---------- RECORDED INFORMATION
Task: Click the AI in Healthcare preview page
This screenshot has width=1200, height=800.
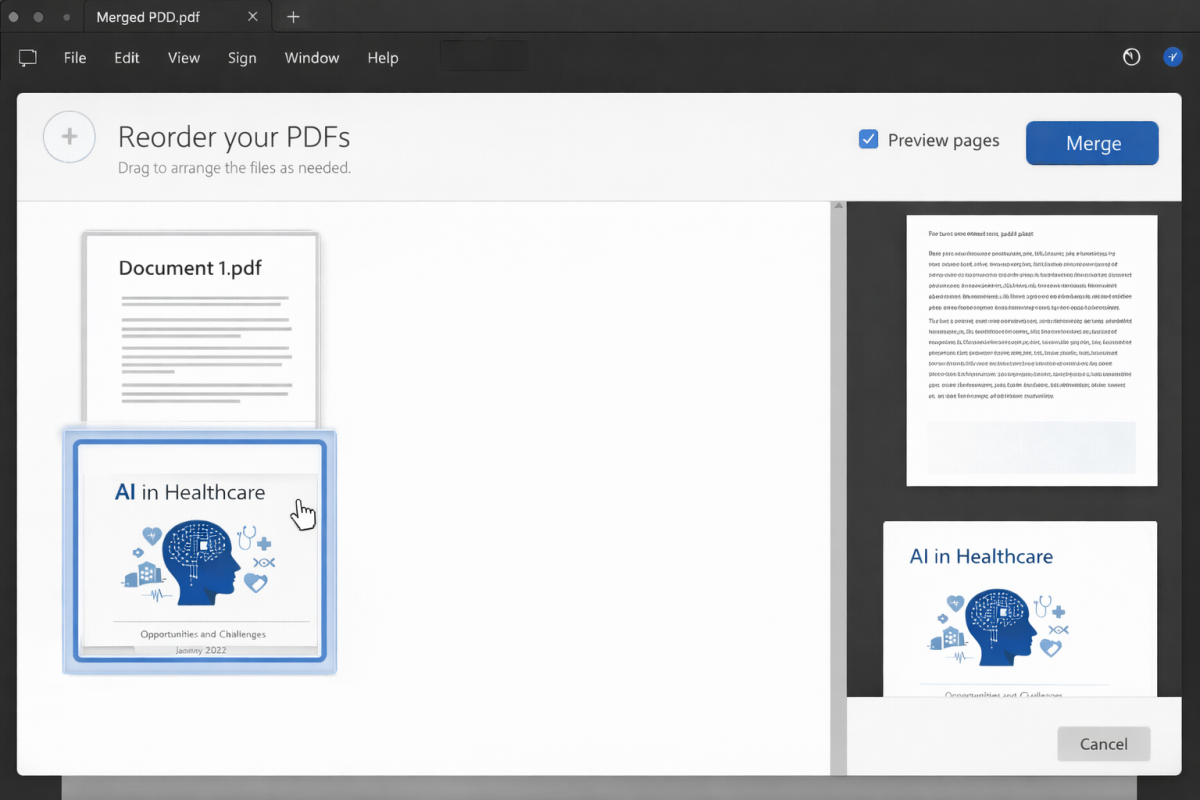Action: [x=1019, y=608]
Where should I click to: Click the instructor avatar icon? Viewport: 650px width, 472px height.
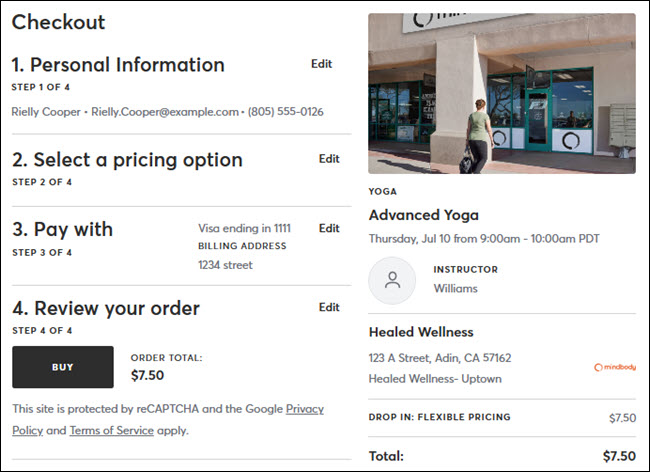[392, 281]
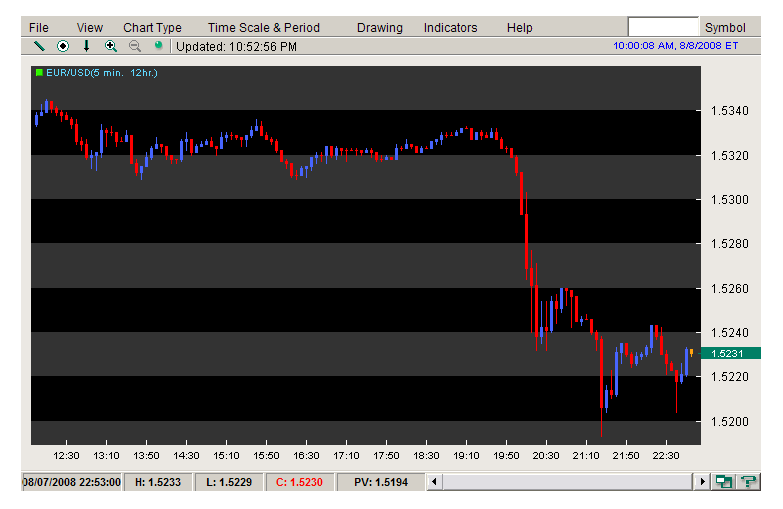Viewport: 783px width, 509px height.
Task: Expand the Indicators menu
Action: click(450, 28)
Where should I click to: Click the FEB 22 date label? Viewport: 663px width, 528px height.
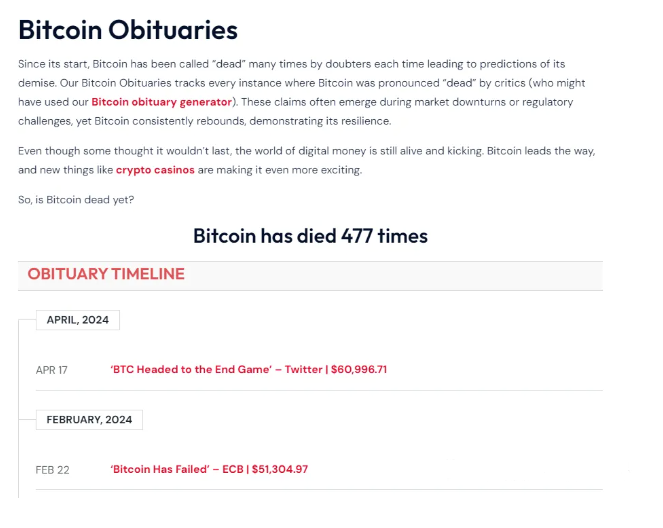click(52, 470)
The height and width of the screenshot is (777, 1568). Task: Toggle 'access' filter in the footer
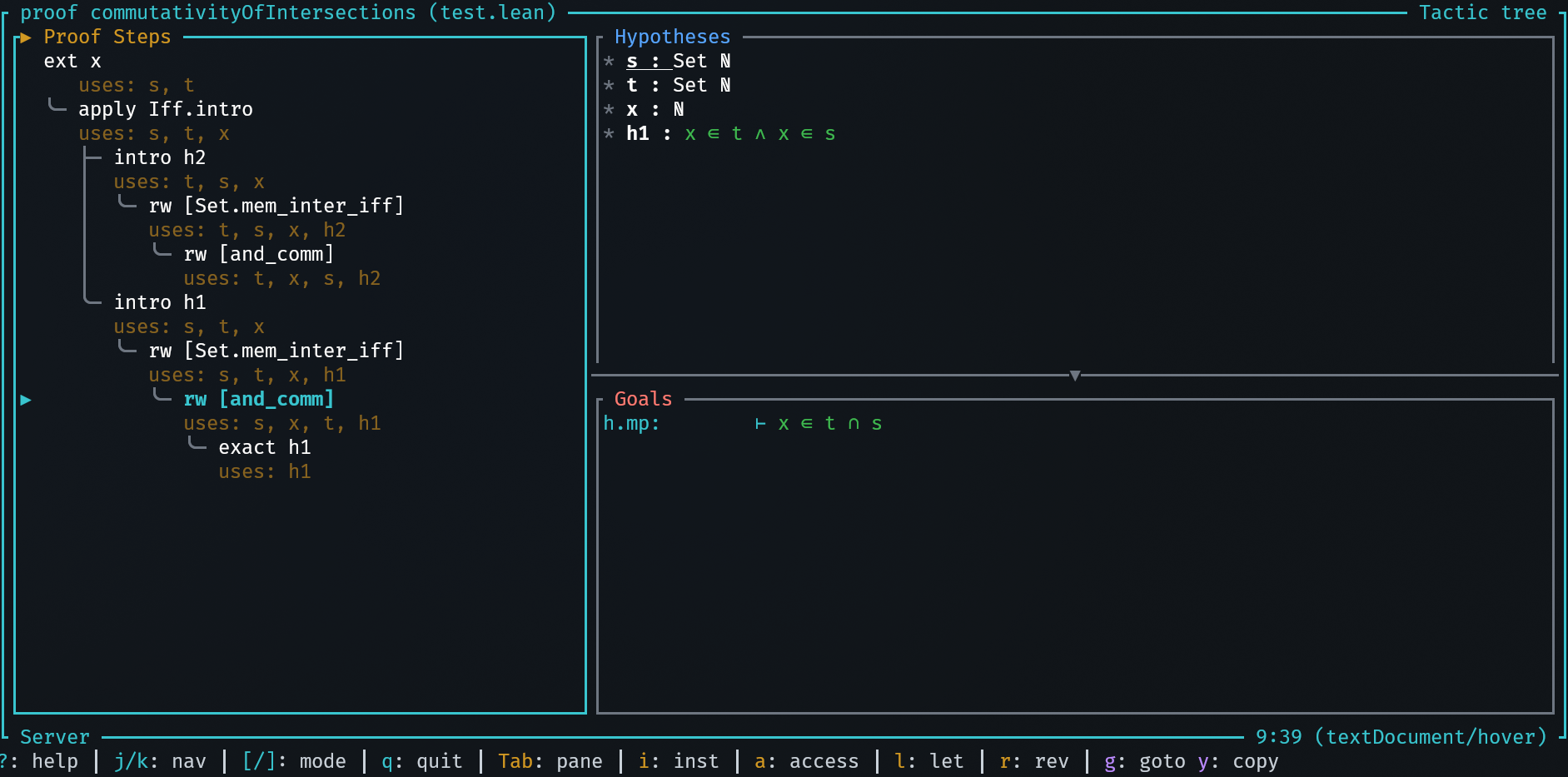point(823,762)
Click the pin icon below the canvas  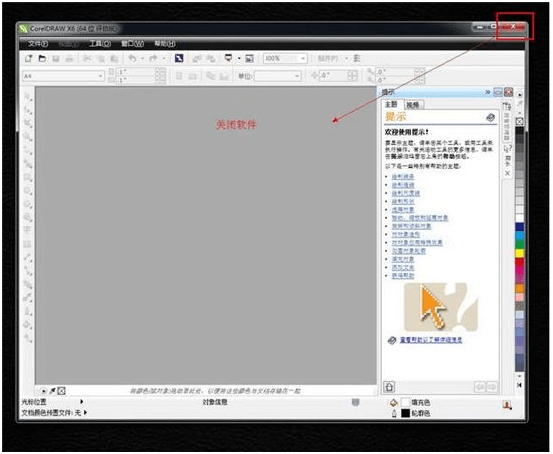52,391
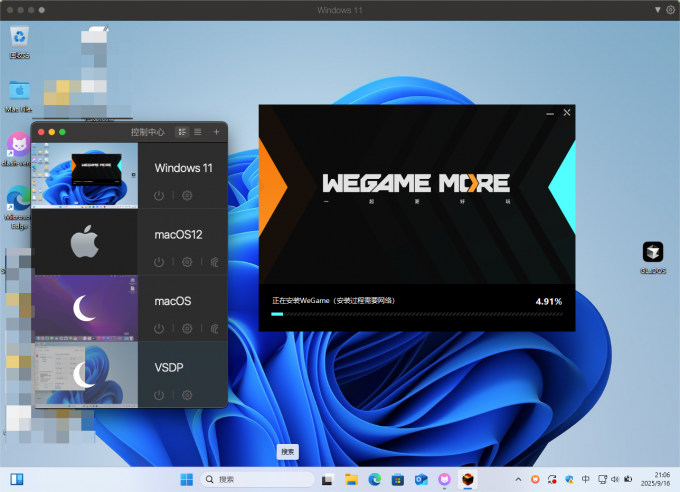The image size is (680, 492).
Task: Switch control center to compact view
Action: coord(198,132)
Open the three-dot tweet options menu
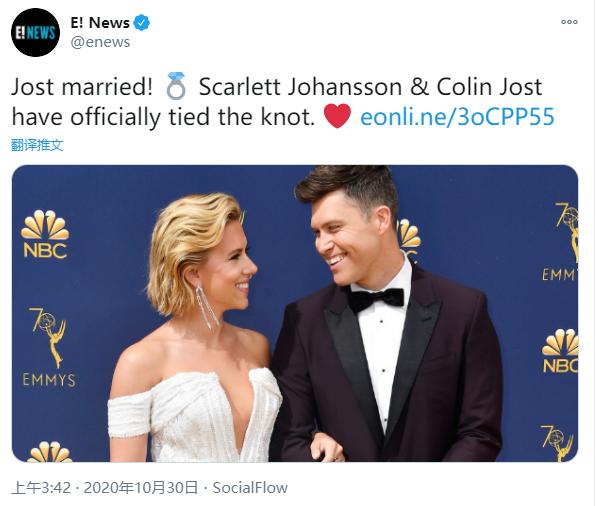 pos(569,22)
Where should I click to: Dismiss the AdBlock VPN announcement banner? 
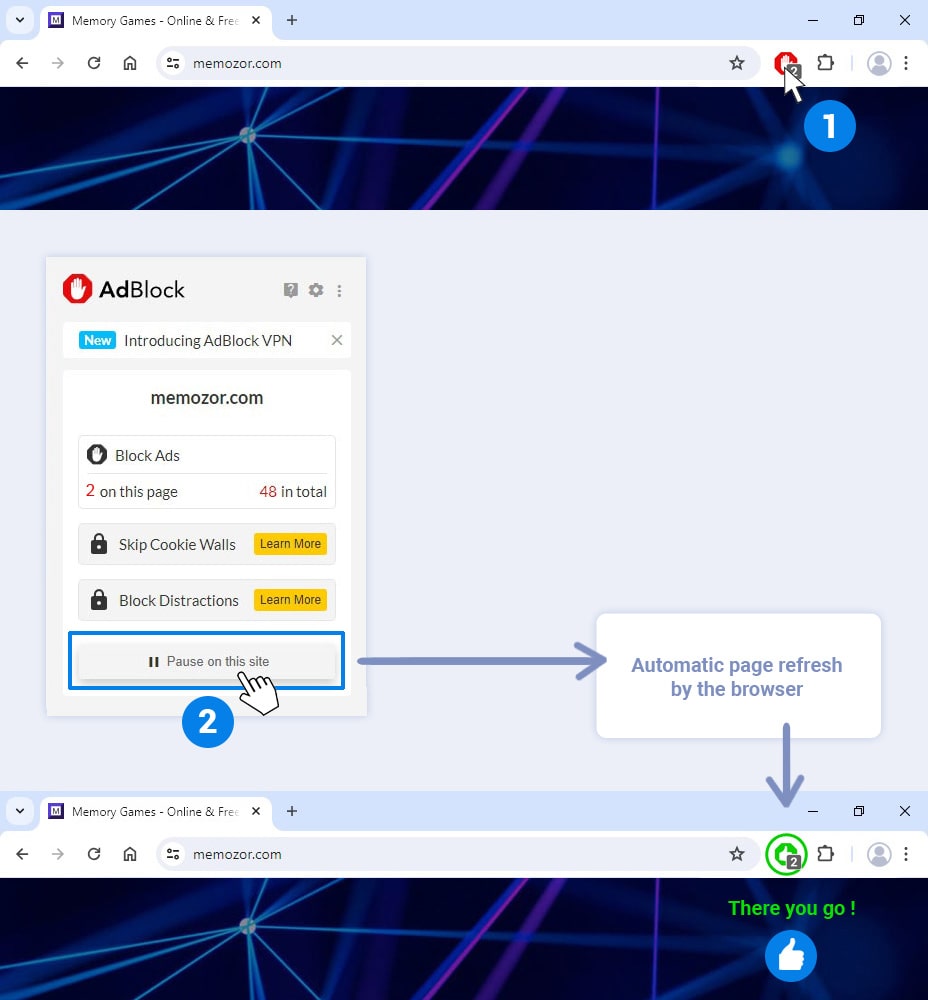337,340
--------------------
# TASK STATEMENT
Every line from the one that contains "Open the three-dot tweet options menu" through the end of the records above is to be reproduced exactly; no picture goes in the copy.

# RESULT OF THE TASK
Open the three-dot tweet options menu
 pos(569,22)
Where should I click to: Dismiss the AdBlock VPN announcement banner? 
337,340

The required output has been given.